WHAT TO PRODUCE
Make an exact copy of the entries below with the pictures removed.

ENTRIES SHOWN
+ + + + +

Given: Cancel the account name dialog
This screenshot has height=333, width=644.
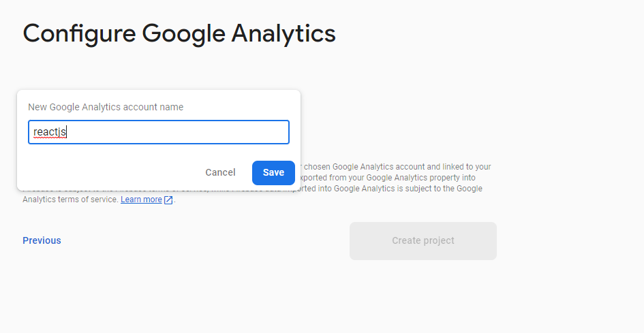Looking at the screenshot, I should pyautogui.click(x=220, y=173).
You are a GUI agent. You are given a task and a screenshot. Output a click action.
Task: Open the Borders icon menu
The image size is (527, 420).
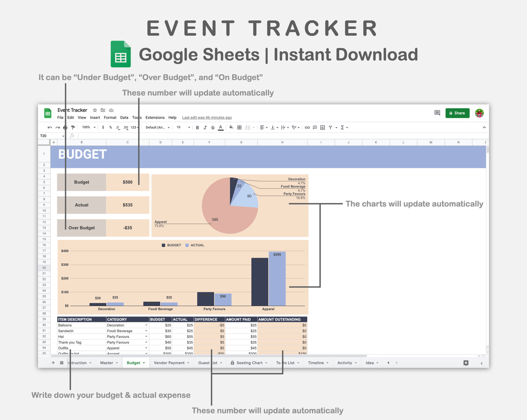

+ + + + +

REPLY TO THE EXERCISE
Given: Cancel the account name dialog
This screenshot has height=333, width=644.
Looking at the screenshot, I should pyautogui.click(x=220, y=173).
You are a GUI agent. You are given a task and a screenshot. Output a click action.
Task: Open the Borders icon menu
The image size is (527, 420).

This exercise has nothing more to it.